BEREITGESTELLTER AUSZUG:
※

Ich habe heute noch ne schwarze Jacke in S bekommen. Sitzt überraschender Weise perfekt.   Auch die Ärmel sind für mich lang genug.  Ich habe das Ding auch direkt total eingesaut   VG Guido

Aldi Jacke in S auf Tour  



			
				Montana schrieb:
			
		

> Tja , ich brauchte auch ein paar Wintersachen. ...
> 
> ....
> 
> ...


----------



## Schildbürger (24. August 2005)

Hi,

ich hatte mir zwei Hosen geholt, eine Trägerhose in L (war nur noch in L da) und eine ohne in XL. (185cm / 87Kg)
Normalerweise trage ich XL, Gr.54/52.

Bei der Trägerhose in L sind die Beine zu kurz und die Träger zu lang, zudem ist die am Po zu weit.

Die in XL ist von der Beinlänge ok, aber ansonsten viel zu weit.

Diesmal bin ich mit der Passform der  Hosen sehr unzufrieden und bringe die zurück.


----------



## Deleted 39826 (24. August 2005)

also bei mir 70kg,175m, war die m vom letzten jahr angesagt. 

IIRC hatte die traegerhose letztes jahr noch verstellbare traeger.

und ich muss bei sugoi, nalini und assos XL tr agen.

nach dem waschen ist sie eingegangen und sitzt so eng und rutschfrei wie ne lycra am arsch. 

dies jahr hat sie noch nen andersfarbigen, grauen, seiteneinsatz. unnoetig.

das sitzpolster ist das gleiche wie von der sommerhose.

das ist nach 2 wochen durchgesesessen und platt.

die sommerradhose hatte ich mir gekauft und nach ca 4 wochen reklamieren meussen. das sitzpolster reibte sich aus, fusselte und scheuerte so extrem, dass es keinen spass mehr macht.

die vorjahreshose die ich hab hat nur ein stueck coolmax als einsatz. 

wundert euch also nicht, wenn ihr nach ner zeit an der hose doch lieber ne hose drunter zieht.

ich selbst fahr meine winterhose selbst auch nur mit ner hose drueber: das hat den grund, da ich morgens zur arbeit fahre, es arsch kalt ist und abends im fruehjahr heim, wo;s dann wieder warm ist. 

ansonsten hab ich das teil auch gern zum spatzieren angehabt:

goretext drueber gegen regen und wind, die drunter. haelt bei 0 grad bis -5 grad einwanfrei warm und winddicht 

das wintertrikot vom lezten jahr im vgl. zu diesem jahr war auch dicker und flauschiger.

※

KURZE ÜBUNG A:
Prüfen Sie, ob die folgenden Aussagen mit dem Forumsauszug übereinstimmen, und belegen Sie jede Antwort (ja oder nein) mit einem wörtlichen Zitat: (i) Schildbürger trägt normalerweise Größe XL. (ii) Bei der Trägerhose in L von Schildbürger sind die Beine zu lang. (iii) Laut Deleted 39826 unterscheidet sich das Sitzpolster der Winterhose von dem der Sommerhose.
KURZE ÜBUNG B:
Übertragen Sie aus dem Forumsauszug den Abschnitt von „Die in XL ist“ bis einschließlich „39826 (24. August 2005)“ wortgetreu.
Die anschließenden Zeilen sind hierfür ohne Belang.

BEREITGESTELLTE ANGABEN:
※

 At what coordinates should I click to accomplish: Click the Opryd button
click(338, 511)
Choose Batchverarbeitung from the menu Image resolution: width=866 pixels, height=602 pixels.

※

ERWARTETE ANTWORT A:
(i) Ja: „Normalerweise trage ich XL, Gr.54/52.“
(ii) Nein: „Bei der Trägerhose in L sind die Beine zu kurz und die Träger zu lang“
(iii) Nein: „das sitzpolster ist das gleiche wie von der sommerhose.“

ERWARTETE ANTWORT B:
Die in XL ist von der Beinlänge ok, aber ansonsten viel zu weit.

Diesmal bin ich mit der Passform der  Hosen sehr unzufrieden und bringe die zurück.


----------



## Deleted 39826 (24. August 2005)